There are different kinds of research studies that you may be asked to participate in. They are based on the time you are enrolled relative to your surgery date:
- Retrospective Study: This is a review of past surgeries, usually looking at a certain type of procedure for a certain diagnosis and comparing different treatments or looking at outcomes/complications.
- Example: Look up all the patients in the past 10 years that had surgery for Scheuermann’s Kyphosis who are now 5 years postoperative to see how many have had reoperations, negative changes in their spinal alignment, or problems with function/pain/satisfaction. Outcomes of studies like this have resulted in, for example, changing the recommended upper and lower vertebrae to include in the surgery to prevent extra stress on the spine at the ends of the instrumentation. It has also led to a change in the surgical approach, which was traditionally performed with an anterior and posterior fusion to now most surgeons just doing an all-posterior surgery.
- Prospective Study: Your enrollment would be prior to your surgery. This type of study is preferred to make sure that inclusion in a study by all that meet the criteria is accomplished. (The concern with some retrospective studies is that patients with complications may not be included for one reason or another which skews the results.)
- Example: Patients with thoracic idiopathic scoliosis traditionally had posterior surgery. There was a shift in that trend to treating those types of curves with an anterior surgery to be able to do a shorter fusion with a less visible scar. A study was done on patients that met strict criteria to be in the study where the surgeon would present both approaches to them and they could pick which type they preferred. If the surgeon felt strongly that one surgery was better for that patient than the other, they would be placed in that arm of the study. That study resulted in a shift back to more surgeons treating those types of curves with a posterior surgery.

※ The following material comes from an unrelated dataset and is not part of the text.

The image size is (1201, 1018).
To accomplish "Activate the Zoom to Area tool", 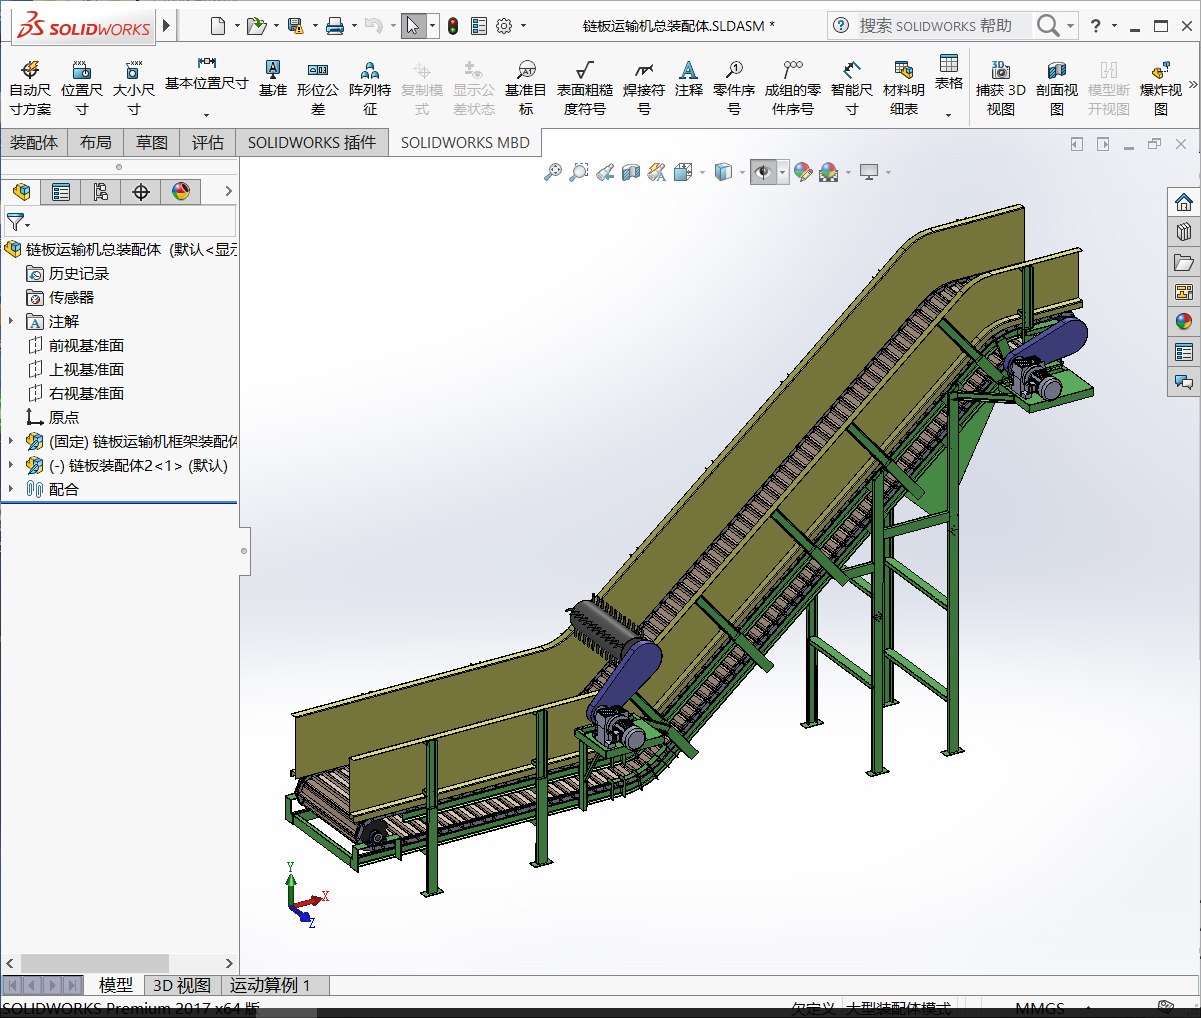I will point(579,171).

With the introduction of more modern, very secure instrumentation for posterior fusions, the difference in the number of levels fused wasn’t significantly different for either approach. Additionally, by reviewing pulmonary function tests (aka the breathing tests) they found that patients having the anterior surgery, where they cut thru the muscles/ligaments/tissue along the rib cage to gain access to the front of the spine, took longer for the patients’ lung function to return to normal. Now, surgeons are able to perform posterior fusions for thoracic scoliosis with fewer vertebrae fused and a much faster return to normal activities.
- Prospective Randomized Study: This type of study sets up different arms by ‘chance’.
- If the surgeon feels that, in the previous example, both treatments are perfectly acceptable, the patient can let the computer pick which ‘arm’ they are in, thus what surgery they are having.
- Prospective, Randomized, Blinded study: This type of study automatically uses the computer to decide which treatment arm a patient is in.
- Example: Spine surgery can be very bloody. There was a study done comparing 2 different drugs to decrease the blood loss during surgery. The only person that knew who was in what study was the study coordinator. Even the surgeon didn’t know if the patient received one of the study drugs or the placebo, which in this case was an IV bag with normal saline in it but no medicine. At the end of the study, all patients and their charts were reviewed to assess the amount of blood loss and if there were any complications related to the study drugs. One of the drugs is now commonly used to decrease blood loss during complicated spine surgery as it made a significant difference over the placebo. The 2nd drug worked even better but unfortunately was found to have a higher risk of complications in cardiac patients who received it during their heart surgery so its use was discontinued.
Those are just a few examples of how patient participation in studies has helped to change treatment. All studies that are done have to be reviewed by an Institutional Review Board (IRB) at the hospital or university that is involved in the study. The job of the IRB is to make sure that the study is ethical and not likely to cause harm to a patient. There must be a consent written for each study and a research coordinator or other staff will review that with you and explain the study. Participation in a study is completely voluntary and will not affect your care whether you choose to be in the study or not. You can also withdraw at any time if you are uncomfortable with the study. There generally aren’t extra visits to the doctor for most studies and yes, you still will be asked to fill out the questionnaires whether you are in the study or not!
So to answer the initial question, no, you are not being used as a guinea pig if you participate in a study. You are, on the other hand, helping surgeons improve the quality and safety of spine surgery for future patients so your involvement is very much appreciated!!